Doğan Heper

Doğan Heper

dheper@milliyet.com.tr

Tüm Yazıları

Türkiye bir dönüm noktasında... Buna “değişim dönüşüm” de deniyor.
Ama bunu iki taraf farklı anlıyor, ifade ediyor.
Bir tarafa göre, yani AKP, Başbakan Tayyip Erdoğan ve yandaşlara göre askeri vesayet kalkıyor. Türkiye demokratikleşiyor.
Karşı tarafa göre ise Türkiye demokratikleşmiyor, “asker vesayeti” yerine sivil diktaya doğru gidiyor.
Peki iktidarda AKP olmasa, yani taraflardan biri Erdoğan olmasa bu “dönüşüm” gerçekleşir mi?
Evet.
Çünkü o zaman AKP’nin “art niyet”i, daha doğrusu, “takiye” yaptığı iddiaları ortadan kalkar ve görüşlerde uzlaşma sağlanır.
* * *
Yalnız, askeri vesayet varsa bunun sona erdirilmesi tek başına demokrasi için yeter mi?
Yetmez.
Erdoğan, “yeter” gibi konuşuyorsa halkı bu konuları anlamaz zannetmesindendir. Yani birçok konuda olduğu gibi bu konuda da AKP genel başkanı yanılıyor veya yanıltıyor, demektir. “Artık biz fişliyoruz” demek demokrasi işareti midir?
Biz biliyoruz ki demokrasi için, söz hürriyeti, dernek kurma hürriyeti, memurların sendika hürriyeti, toprak edinme hürriyeti, seçimlerde eşitlik, yani yüzde 10 barajının aşağı çekilmesi, dokunulmazlıkların kürsüyle sınırlandırılması, halkın gelirinin ve eğitiminin artırılması ve en önemlisi, partiler ve seçim kanunlarında demokratik değişiklikler gerekir.
Yoksa, ne yapılırsa yapılsın yurtta demokrasi yok, demokrasi aldatmacası var demektir. Bugün Türkiye’de olduğu gibi.
* * *
Bakın Başbakan Tayyip Erdoğan yandaş medyayı yeterli bulmuyor ki, doğruyu yazan köşe yazarı gazetecilerin susturulmasını istiyor.
Gazete patronlarını tehdit ediyor ve işine gelmeyenleri yazan köşe yazarlarının işine son vermelerini talep ediyor. Aynı Erdoğan medya için söylediklerini salı günü tevil etmek istedi ama olmadı.
Aynı AKP Genel Başkanı ve Başbakan Erdoğan yargıya da veryansın ediyor.
Onların seçimlerinin Meclis’te yapılmasını istiyor. Yani, o seçsin, tayin etsin istiyor.
Sonra aynı Başbakan ana muhalefeti de tehdit ediyor.
“Tunceli sürgünleri vesikasını açıklarım ha!” diyor.
Demokrasi bu mu? Demokrasiye gidiş bu mu?

_Sağlanan Bilgiler_
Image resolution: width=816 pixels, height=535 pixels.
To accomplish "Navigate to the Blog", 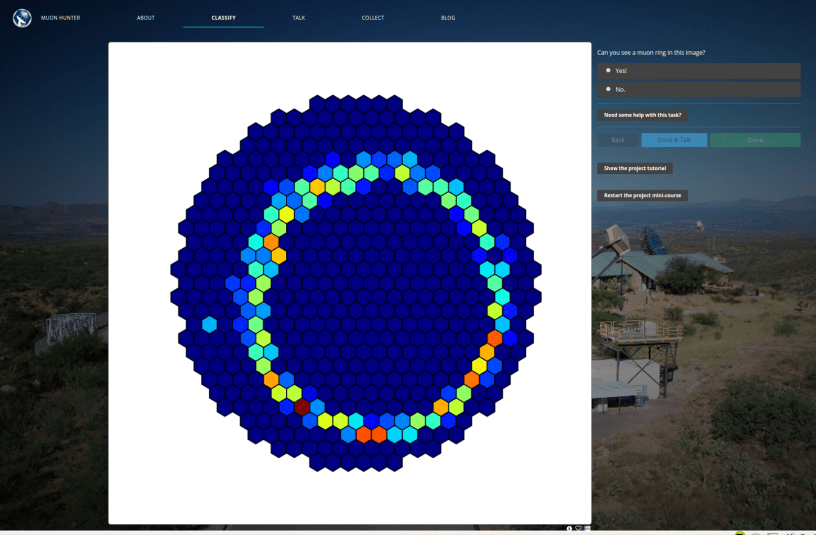I will click(448, 18).
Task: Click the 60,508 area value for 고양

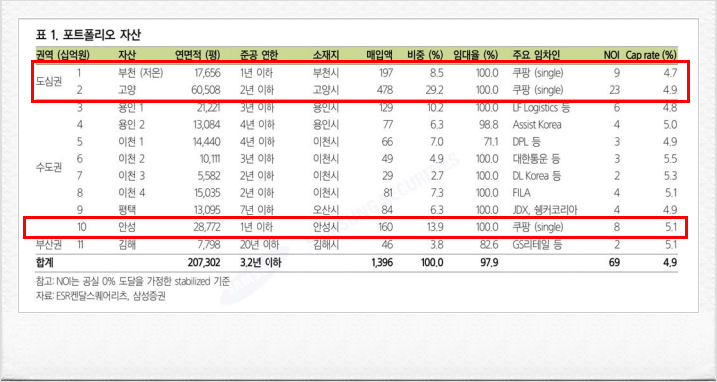Action: [x=204, y=90]
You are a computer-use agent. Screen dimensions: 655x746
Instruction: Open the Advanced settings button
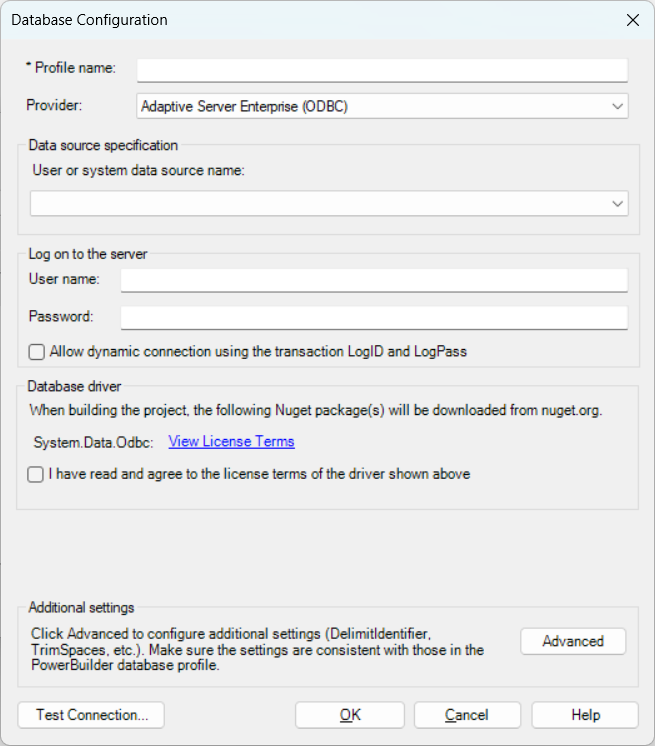(573, 641)
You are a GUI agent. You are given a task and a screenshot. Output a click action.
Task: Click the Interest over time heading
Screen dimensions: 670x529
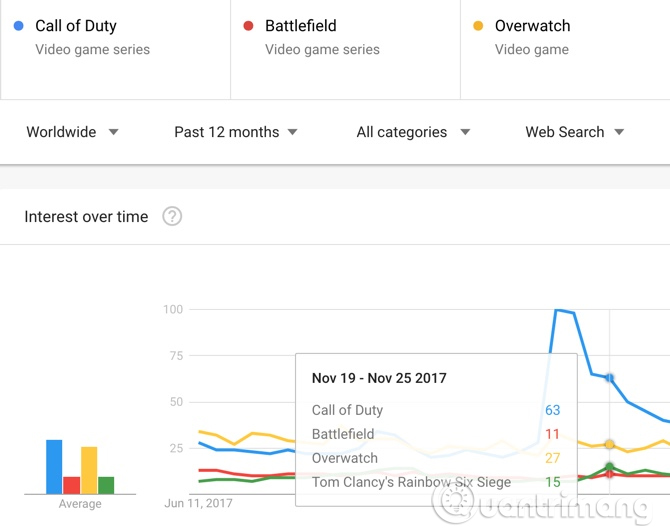[86, 217]
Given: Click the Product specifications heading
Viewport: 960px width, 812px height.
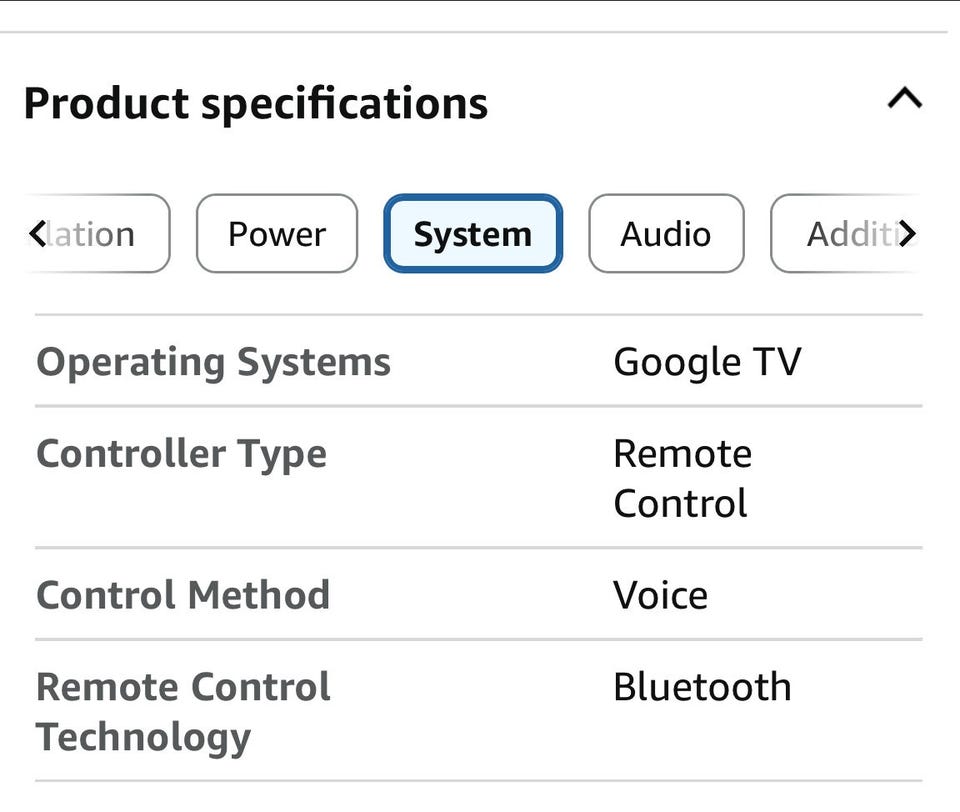Looking at the screenshot, I should tap(256, 103).
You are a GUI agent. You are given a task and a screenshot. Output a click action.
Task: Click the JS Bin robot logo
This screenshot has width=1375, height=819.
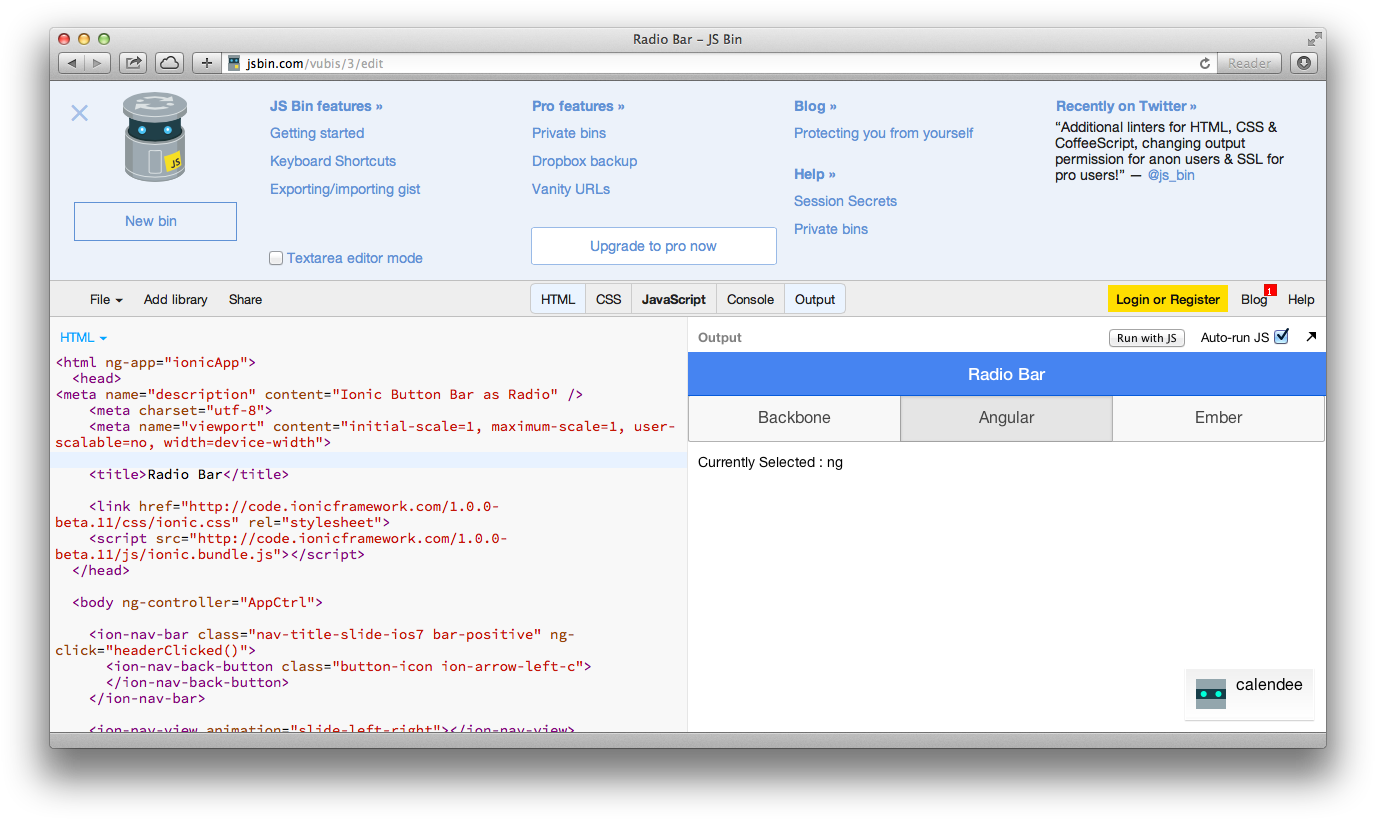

_Çalışılacak Konular_
(a) Köşe yazısının "Türkiye bir dönüm" sözleriyle başlayıp "görüşlerde uzlaşma sağlanır." sözlerine kadar süren kısmını aynen aktarın.
(b) Köşe yazısına göre Başbakan Erdoğan ana muhalefeti hangi belgeyi açıklamakla tehdit ediyor?

_Tam Çözümler_
(a)
Türkiye bir dönüm noktasında... Buna “değişim dönüşüm” de deniyor.
Ama bunu iki taraf farklı anlıyor, ifade ediyor.
Bir tarafa göre, yani AKP, Başbakan Tayyip Erdoğan ve yandaşlara göre askeri vesayet kalkıyor. Türkiye demokratikleşiyor.
Karşı tarafa göre ise Türkiye demokratikleşmiyor, “asker vesayeti” yerine sivil diktaya doğru gidiyor.
Peki iktidarda AKP olmasa, yani taraflardan biri Erdoğan olmasa bu “dönüşüm” gerçekleşir mi?
Evet.
Çünkü o zaman AKP’nin “art niyet”i, daha doğrusu, “takiye” yaptığı iddiaları ortadan kalkar ve görüşlerde uzlaşma sağlanır.

(b) Erdoğan, ana muhalefeti Tunceli sürgünleri vesikasını açıklamakla tehdit ediyor.